### What the task requires
Edit the entries from the line containing "I want to click on x-tick-label: Segments" through the end of the entries, replacing "What do you see" with "What is shown" and leaving all else unchanged.

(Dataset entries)
|---|
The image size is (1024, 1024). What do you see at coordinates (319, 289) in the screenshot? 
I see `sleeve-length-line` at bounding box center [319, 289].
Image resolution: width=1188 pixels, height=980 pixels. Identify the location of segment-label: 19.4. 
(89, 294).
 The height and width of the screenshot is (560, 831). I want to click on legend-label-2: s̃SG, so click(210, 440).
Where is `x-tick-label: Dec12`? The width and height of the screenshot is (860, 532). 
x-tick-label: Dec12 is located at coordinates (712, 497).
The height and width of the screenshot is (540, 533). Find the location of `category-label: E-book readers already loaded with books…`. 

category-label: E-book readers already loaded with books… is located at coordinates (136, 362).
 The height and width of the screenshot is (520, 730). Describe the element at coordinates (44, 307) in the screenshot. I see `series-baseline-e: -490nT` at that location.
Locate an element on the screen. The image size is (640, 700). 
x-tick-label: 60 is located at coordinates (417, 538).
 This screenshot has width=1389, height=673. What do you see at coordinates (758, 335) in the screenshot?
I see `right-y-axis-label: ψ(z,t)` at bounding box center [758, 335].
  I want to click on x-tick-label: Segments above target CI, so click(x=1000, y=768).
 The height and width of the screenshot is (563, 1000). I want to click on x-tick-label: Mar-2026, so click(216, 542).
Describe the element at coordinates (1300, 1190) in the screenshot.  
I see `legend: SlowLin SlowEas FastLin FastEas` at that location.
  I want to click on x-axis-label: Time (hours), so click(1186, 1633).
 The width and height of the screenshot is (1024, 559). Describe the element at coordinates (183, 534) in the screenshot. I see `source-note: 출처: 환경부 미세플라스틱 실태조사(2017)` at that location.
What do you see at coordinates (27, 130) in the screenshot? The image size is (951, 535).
|---|
### Answer below
  I want to click on x-tick-label: Segments above target CI, so click(x=1000, y=768).
 The height and width of the screenshot is (563, 1000). I want to click on x-tick-label: Mar-2026, so click(216, 542).
Describe the element at coordinates (1300, 1190) in the screenshot.  
I see `legend: SlowLin SlowEas FastLin FastEas` at that location.
  I want to click on x-axis-label: Time (hours), so click(1186, 1633).
 The width and height of the screenshot is (1024, 559). Describe the element at coordinates (183, 534) in the screenshot. I see `source-note: 출처: 환경부 미세플라스틱 실태조사(2017)` at that location.
What is shown at coordinates (27, 130) in the screenshot? The image size is (951, 535).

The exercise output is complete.